Measuring economic activity (unit 8)
Measuring economic activity serves two functions: enables economists to identify economic problems and provides an objective basis for evaluating macroeconomic indicators.
All indicators of the overall state of the economy are based on a common measure called the gross national product (the GNP).
The gross national product is the total market value of final goods and services produced in a single year by factors of production owned by a country's citizens, regardless of where the output is produced. This is a measure of economic growth or decline. If the GNP is rising, the economy is said to be relatively strong. If the GNP is falling, the economy is said to be relatively weak.
Economists distinguish between two concepts: the gross national product (the GNP) and the gross domestic product (the GDP). The GDP is the total market value of all final goods and services produced in a single year by factors of production located within a country. As we can see, the GNP is a more comprehensive measure as it evaluates the output of businesses belonging to the citizens of a country regardless of their location.
To distinguish increases in the quantity of goods and services from the increase in their, prices economists use the concepts of real GNP and nominal GNP. Nominal GNP is the value of the final output in current prices (prices of that period), whereas real GNP is calculated in constant prices and takes into account the price index for that period (inflation or deflation): Real GNP = Nominal GNP : price index.

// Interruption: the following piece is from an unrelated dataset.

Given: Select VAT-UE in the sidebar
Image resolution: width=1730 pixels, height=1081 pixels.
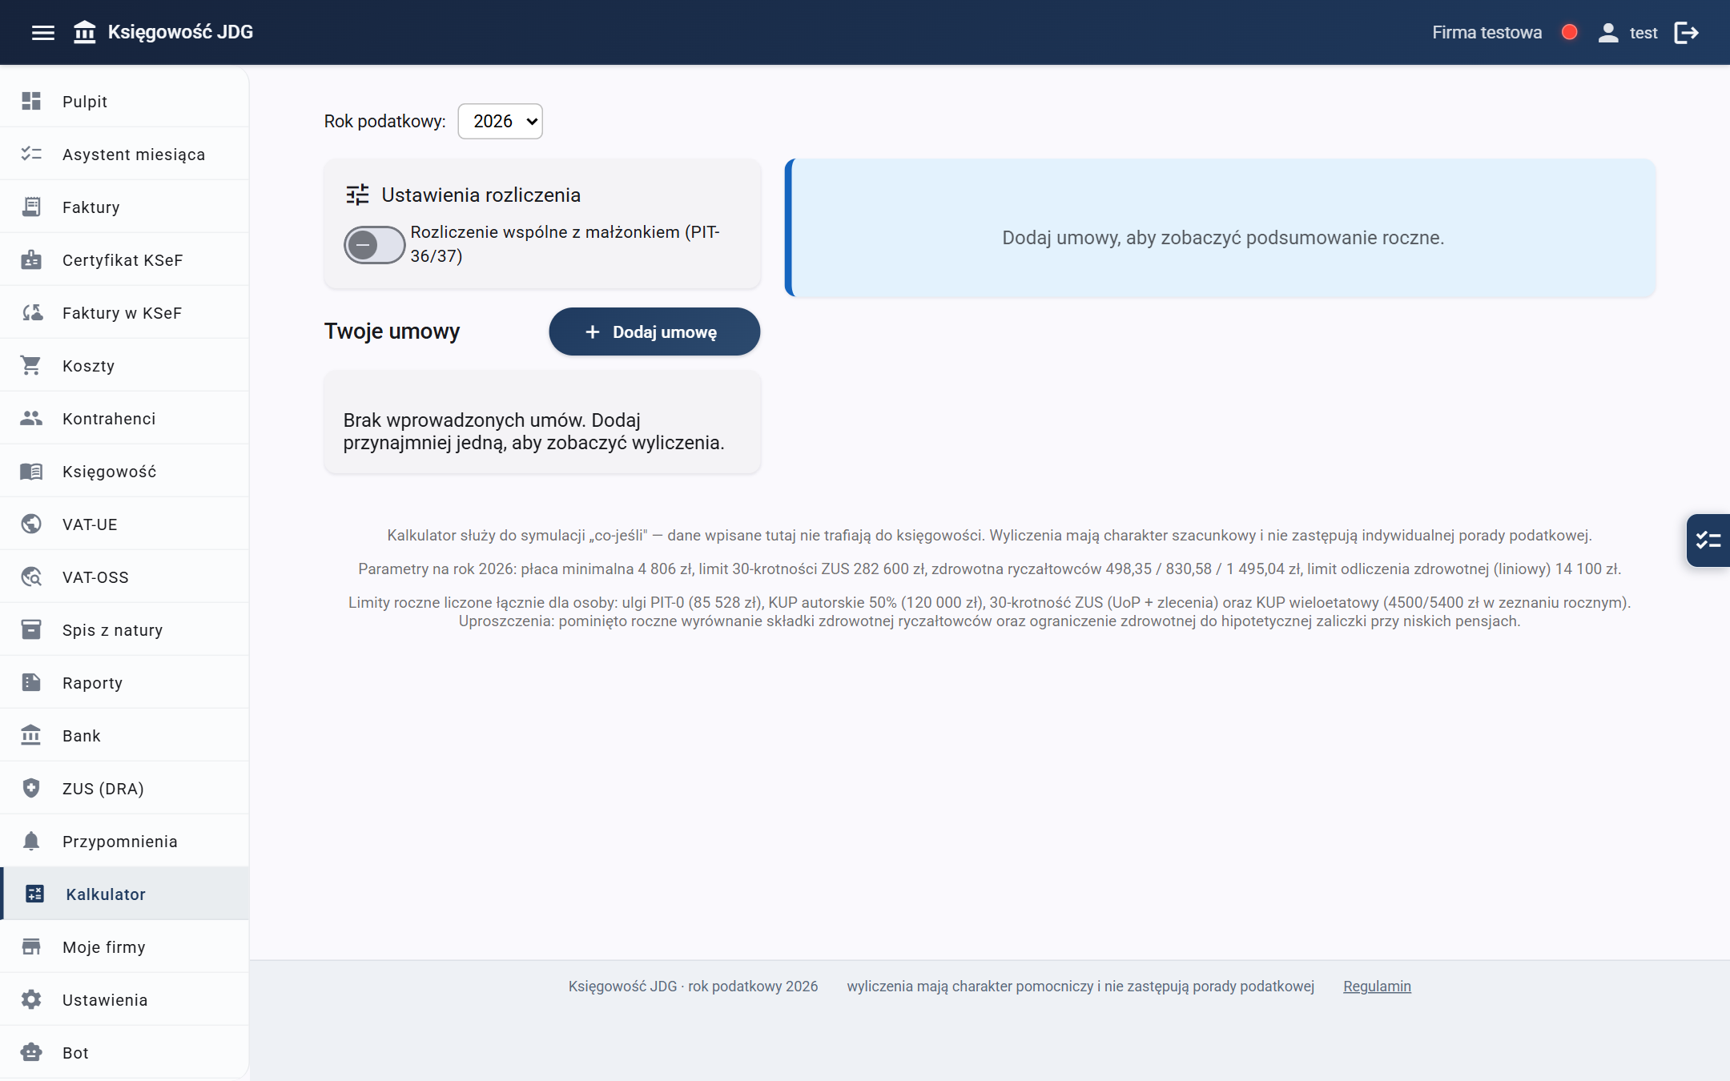Looking at the screenshot, I should (x=124, y=524).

In order to calculate the GNP; economists add the amounts that were spent by the three elements of the economy, namely households, businesses, and government, to purchase the final products, and net exports, which is the difference between the country's exports and imports. We can express this mathematically as C+I+G+E=GNP, where. C – consumer household spending; I - investment, or businesses, G -government purchases of goods and services, E - net exports.

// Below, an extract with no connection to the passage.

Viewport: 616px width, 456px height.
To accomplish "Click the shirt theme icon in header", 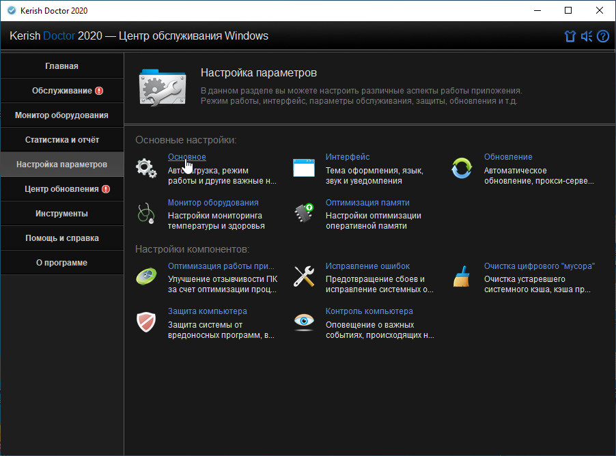I will (570, 36).
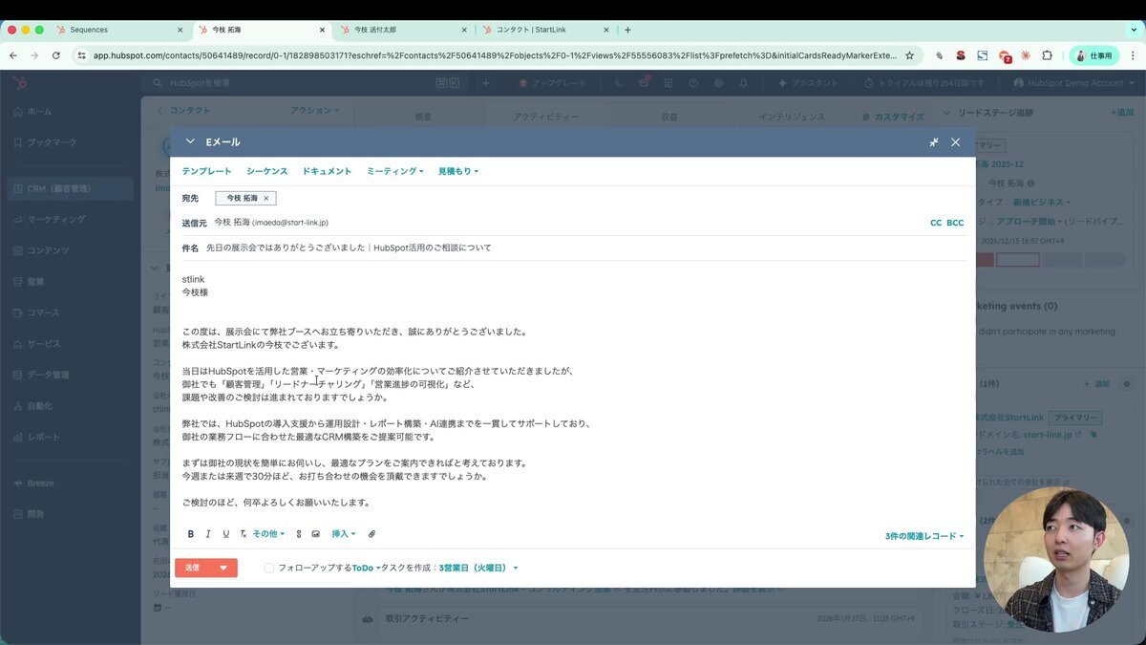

A nation's standard of living is measured by the amount of goods and services available, to its citizens. One way to calculate living standard is to divide the GNP by the population. It is per capita GNP and shows how much of the GNP is available to one person.
When people discuss what share of the "economic pie” should go to the government, they mean what percent of the GNP should be spent on defense, welfare, education, and other government programs. When the GNP is increasing faster than the population, more goods and services are available per person, and living standards are likely to improve.
Types of markets (unit 9)
A market is a social arrangement that allows buyers and sellers to discover information and carry out a voluntary exchange of goods or services. Along with a right to own property, it is one of the two key institutions that organize trade.
The function of/market requires, at a minimum, that both parties expect to become better off as a result of the transaction. Markets generally rely on price adjustments to provide information to parties engaging in a transaction, so that each may accurately gauge the subsequent change of their welfare. Markets are efficient when the price of a good or service attracts exactly as much demand as the market can currently supply. The chief function of a market, then, is to adjust prices to accommodate fluctuations in supply and demand.
Although many markets exist in the traditional sense (such as flea markets) there are various other types of them. Markets may be classified in two broad categories: consumer markets and industrial/ organizational or business-to-business markets. These categories are based on the characteristics of the individuals and groups that make up a specific market and the purposes for which they buy products.
The consumer market consists of individuals or households that purchase goods and services for personal use and who do not buy products primarily to make a profit.
The industrial/organizational market is made up of enterprises that buy goods and services for resale to the consumer market or for their own operations.
A market can also be organized as an auction, as a shopping center, as a complex institution such as a stock market, and as an informal discussion between two individuals.
In economics, a market that runs under laissez-faire policies is a free market. It is 'free' in the sense that the government makes no attempt to intervene through taxes, subsidies, minimum wages, etc.
Markets of various types can spontaneously arise whenever a party has interest in a good or service that some other party can provide. Hence there can be a market for cigarettes, for chewing gum, for contracts, for the future delivery of a commodity, etc. A market arises only in a case when all parties meet the four following requirements:
• They must need or want a particular product or service.
• They must have the ability to purchase the product. Ability to purchase is related to buying power, which consists of resources such as money, goods and services that can be traded in an exchange situation.
• They must be willing to use their buying power.
• They must have the authority to buy the specific products.